Sometimes we feel as if a whole year has gone by and we have nothing to show for it, in terms of our writing. But this is not necessarily true. A little can add up to a lot!

If you have been writing for very long, you know that it can be very easy to feel unproductive over the long term. Unless you have a book published, you can come to the end of a year and wonder what all that butt-in-chair time has added up to, because it often feels like nothing. But if you are diligently working at your craft, be it fiction or non-fiction, blogging, article writing, etc., I would guess that you have accomplished more than you think you have over the course of a year. One way to see how all those writing minutes, word counts, and page revisions add up is to keep track of them. For me, the easiest way to do that has been a productivity spreadsheet.

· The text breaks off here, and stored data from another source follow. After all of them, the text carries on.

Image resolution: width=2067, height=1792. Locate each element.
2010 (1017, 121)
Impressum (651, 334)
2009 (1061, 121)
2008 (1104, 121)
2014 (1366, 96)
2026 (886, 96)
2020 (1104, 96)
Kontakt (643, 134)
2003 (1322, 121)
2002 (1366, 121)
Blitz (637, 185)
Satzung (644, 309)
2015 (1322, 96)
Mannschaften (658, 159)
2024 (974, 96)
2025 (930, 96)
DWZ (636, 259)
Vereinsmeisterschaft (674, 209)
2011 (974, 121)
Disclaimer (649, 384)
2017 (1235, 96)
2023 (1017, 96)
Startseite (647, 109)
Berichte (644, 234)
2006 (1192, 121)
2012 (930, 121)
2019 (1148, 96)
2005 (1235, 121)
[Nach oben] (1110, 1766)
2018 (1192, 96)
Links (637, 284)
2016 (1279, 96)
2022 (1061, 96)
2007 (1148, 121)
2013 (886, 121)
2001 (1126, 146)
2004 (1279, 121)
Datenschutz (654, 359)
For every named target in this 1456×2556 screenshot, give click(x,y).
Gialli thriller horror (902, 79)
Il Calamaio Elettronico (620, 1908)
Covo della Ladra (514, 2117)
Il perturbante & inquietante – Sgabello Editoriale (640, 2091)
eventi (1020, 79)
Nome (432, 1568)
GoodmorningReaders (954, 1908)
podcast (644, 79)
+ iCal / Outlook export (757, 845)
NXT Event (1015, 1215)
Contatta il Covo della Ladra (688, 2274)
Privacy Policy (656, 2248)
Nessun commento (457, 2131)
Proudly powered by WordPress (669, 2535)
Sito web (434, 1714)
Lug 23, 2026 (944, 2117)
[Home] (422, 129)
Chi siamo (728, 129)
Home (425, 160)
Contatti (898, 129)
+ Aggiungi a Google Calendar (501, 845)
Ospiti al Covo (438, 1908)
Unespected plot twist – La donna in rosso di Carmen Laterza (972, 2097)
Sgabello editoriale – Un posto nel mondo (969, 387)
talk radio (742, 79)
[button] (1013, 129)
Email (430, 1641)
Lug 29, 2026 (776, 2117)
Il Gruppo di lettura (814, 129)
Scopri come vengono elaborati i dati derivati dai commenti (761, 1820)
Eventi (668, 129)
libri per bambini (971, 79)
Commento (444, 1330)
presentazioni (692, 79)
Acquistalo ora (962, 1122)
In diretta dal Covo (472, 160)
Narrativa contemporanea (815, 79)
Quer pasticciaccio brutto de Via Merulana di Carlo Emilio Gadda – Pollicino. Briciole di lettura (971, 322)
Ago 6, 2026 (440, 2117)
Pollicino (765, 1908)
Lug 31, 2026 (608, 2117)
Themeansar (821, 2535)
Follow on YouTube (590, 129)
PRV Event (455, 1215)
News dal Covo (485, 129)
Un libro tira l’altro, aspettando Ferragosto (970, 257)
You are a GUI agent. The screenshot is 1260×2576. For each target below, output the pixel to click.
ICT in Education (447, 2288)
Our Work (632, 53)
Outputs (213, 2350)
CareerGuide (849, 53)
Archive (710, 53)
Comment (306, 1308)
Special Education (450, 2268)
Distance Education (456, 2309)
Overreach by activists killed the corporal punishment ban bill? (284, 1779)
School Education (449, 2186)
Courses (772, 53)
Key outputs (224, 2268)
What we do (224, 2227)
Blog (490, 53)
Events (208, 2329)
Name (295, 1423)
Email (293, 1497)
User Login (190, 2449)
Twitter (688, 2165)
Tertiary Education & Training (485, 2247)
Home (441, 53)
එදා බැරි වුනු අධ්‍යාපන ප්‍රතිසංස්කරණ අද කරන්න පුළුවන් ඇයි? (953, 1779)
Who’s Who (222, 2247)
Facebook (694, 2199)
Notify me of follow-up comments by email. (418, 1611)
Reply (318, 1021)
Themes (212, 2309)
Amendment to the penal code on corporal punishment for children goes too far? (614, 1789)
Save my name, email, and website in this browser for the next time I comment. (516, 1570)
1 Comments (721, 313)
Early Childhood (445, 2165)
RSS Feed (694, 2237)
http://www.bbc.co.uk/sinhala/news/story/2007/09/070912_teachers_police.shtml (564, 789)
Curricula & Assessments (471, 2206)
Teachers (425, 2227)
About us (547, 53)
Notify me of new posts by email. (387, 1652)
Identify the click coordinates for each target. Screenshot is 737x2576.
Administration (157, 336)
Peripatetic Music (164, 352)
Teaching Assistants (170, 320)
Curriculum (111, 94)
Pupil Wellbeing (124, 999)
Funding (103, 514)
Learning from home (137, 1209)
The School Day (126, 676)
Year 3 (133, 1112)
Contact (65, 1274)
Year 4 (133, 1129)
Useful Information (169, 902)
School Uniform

It’s easy to set one up in Excel or Numbers. Just label the rows with each day of the year, leaving a blank row at the end of each month for your monthly totals. Then label the column headings with the writing activity that you desire to track. When I began this system in 2005, I tracked only new words written. Since then, I have added things like Pages Revised (of my own work), Pages Edited (for other people, like my critique group), Books Read, Writing Meetings Attended, Research Time, Pre-Writing Time, etc. The possibilities are endless. At the end of each column that contains a numeric value, add a function in the blank row that will calculate the total for that month. At the end of each month, you will see how much have have accomplished. This can serve to encourage you that you are doing more than you realize or it can serve as a kick in the pants to get to work! Either way, it helps break down your writing into quantifiable goals.

After the December monthly totals, add a row that will calculate your yearly totals for numeric columns. This can be huge in realizing that small amounts of work add up to so much over the course of twelve months. If you want, set up another sheet that charts the totals for each year, you can chart your progress over a span of year. For instance, this year (2011) I logged over 168,000 new words. Compare that to the first year I kept a spreadsheet (2005). That year I logged just under 60,000 words. This showed me that I have not only grown in my craft, but also time spent writing and in my output during that time.

The best way to use the spreadsheet (i.e. not forget to log in your activity), is to keep it in an easy to access place on your computer, such as your desktop. Get into the habit of logging what you’ve done immediately after you finish, not at the end of the day. And by adding the sum functions into your spreadsheet, you don’t have to remember to “total up” at the end of each month. Those totals just appear!

Writing can be a solitary task with little to “see” at the end, so keeping track of your progress daily can help keep you motivated for long term goals. Using a spreadsheet is one easy way to make that happen. Since as a writer, you are self-employed, think of your spreadsheet as your career performance review each year. I think you’ll come away amazed at all your have accomplished, no matter what type of writing you do.